Throughout the meeting, Schlapp kept talking up Sims. He’s your guy, she told Hipp and Harrison. He does all the video work with the president. They see each other every morning. He can make this happen. He can go and pitch the president on the idea.

Sims was trying to be polite, but he explained that there was no way they could fit weekly on-camera interviews into the president’s schedule like that. Hipp and Harrison anticipated the snag. Perhaps, they suggested, they could tail the president during his morning walk from the bottom of the residence elevator over to the Oval Office.

The meeting ended without any commitments, but Schlapp repeatedly followed up with Sims in the following weeks, pressing him on whether he’d pitched the president on the idea. The whole thing seemed very strange to Sims, who confided in multiple associates and friends about this strange occurrence, trying to figure out what on earth was going on. Why was Schlapp so big on this obscure idea? And why was she bringing it to him, rather than pitching the president herself, as her access to Trump would certainly allow?
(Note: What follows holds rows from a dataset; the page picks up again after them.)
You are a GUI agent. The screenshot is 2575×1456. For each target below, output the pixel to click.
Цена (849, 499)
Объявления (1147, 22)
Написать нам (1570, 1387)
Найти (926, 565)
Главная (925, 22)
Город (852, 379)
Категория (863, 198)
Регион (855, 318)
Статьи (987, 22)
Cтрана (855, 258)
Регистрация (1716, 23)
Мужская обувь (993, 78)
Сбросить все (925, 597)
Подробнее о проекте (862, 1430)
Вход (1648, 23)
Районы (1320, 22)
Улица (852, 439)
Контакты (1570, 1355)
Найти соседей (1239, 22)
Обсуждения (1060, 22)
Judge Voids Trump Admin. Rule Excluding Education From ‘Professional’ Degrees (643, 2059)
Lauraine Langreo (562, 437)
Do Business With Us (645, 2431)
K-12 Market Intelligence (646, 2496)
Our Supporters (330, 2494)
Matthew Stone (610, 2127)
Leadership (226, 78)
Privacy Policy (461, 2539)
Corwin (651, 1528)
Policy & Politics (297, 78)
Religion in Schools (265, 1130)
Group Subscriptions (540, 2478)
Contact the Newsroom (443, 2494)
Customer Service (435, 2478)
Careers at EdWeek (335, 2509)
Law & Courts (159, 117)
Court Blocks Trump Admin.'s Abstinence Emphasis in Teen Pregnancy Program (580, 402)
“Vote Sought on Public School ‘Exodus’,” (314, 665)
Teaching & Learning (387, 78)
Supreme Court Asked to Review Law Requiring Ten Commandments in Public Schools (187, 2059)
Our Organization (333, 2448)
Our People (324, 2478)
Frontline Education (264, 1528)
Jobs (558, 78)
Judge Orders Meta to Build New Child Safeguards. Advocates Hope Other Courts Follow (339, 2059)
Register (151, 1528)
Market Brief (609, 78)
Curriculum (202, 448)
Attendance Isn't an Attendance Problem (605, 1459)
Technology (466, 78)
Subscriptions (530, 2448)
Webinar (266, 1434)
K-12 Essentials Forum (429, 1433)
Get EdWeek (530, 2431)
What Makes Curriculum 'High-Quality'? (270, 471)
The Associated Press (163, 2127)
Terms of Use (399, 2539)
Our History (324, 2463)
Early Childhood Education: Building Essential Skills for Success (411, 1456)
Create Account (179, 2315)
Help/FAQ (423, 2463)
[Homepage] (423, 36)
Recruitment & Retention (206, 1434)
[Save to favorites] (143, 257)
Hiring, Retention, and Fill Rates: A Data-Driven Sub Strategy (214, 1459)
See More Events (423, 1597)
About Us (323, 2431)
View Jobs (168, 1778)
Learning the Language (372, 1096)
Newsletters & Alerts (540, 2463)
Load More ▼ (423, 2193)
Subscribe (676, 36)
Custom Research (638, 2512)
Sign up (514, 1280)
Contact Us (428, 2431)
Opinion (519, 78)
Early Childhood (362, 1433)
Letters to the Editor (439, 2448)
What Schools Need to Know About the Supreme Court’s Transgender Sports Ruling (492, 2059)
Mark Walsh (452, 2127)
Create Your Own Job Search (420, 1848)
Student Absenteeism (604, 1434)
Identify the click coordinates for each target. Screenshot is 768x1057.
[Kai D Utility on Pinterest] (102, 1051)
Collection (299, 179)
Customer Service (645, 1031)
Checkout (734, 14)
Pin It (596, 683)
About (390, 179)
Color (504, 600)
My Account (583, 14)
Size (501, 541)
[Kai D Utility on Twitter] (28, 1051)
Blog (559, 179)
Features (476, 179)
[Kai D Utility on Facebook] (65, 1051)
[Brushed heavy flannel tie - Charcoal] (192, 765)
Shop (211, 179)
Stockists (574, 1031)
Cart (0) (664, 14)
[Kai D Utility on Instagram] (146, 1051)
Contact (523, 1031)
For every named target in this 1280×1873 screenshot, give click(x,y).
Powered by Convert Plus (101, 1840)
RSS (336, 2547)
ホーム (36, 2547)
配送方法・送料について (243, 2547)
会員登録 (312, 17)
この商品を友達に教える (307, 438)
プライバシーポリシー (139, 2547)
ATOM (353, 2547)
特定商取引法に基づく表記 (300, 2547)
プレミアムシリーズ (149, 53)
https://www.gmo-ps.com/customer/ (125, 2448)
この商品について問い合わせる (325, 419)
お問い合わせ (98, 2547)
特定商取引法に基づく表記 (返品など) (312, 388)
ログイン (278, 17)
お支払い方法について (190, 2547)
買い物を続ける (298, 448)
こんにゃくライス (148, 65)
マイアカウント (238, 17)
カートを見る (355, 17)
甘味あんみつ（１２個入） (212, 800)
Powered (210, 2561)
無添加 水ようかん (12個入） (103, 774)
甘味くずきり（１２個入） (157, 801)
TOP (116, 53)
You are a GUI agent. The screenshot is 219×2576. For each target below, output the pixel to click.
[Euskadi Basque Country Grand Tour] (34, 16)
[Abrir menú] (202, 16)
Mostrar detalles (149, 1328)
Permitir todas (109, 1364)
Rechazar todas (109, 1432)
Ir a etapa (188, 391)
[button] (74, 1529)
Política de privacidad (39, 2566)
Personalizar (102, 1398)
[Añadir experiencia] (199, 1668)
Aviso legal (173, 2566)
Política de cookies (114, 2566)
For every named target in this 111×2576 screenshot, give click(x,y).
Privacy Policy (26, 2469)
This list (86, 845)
Things really crystallized when Sims and others began asking around about Hipp. It turned out that he is a board member of Schlapp’s American Conservative Union. And nestled among Hipp’s high-profile defense and pharmaceutical lobbying clients was a conspicuous one signed in late 2017: Rick Harrison Productions. Hipp had been at the White House meeting plugging his client’s latest project. Interestingly, Hipp didn’t disclose lobbying the West Wing on Harrison’s behalf until late 2018, after Sims left the White House.

The realization of all those connections also provided a clue about why Schlapp had come to Sims instead of pitching the president directly. She and her husband recoil at any suggestion that they’re using their positions and influence with the president to advance their private interests. Having Sims propose the idea would provide a degree of separation: The Schlapps could claim it wasn’t their idea; it was Sims’.

Harrison’s history show never ended up happening. But in February of the following year, his fans could still find him addressing the main stage at the Conservative Political Action Conference.

When we approached Sims about this story in late 2019, Sims just chuckled and said, “No, thanks, I’m good. But I do love Pawn Stars.”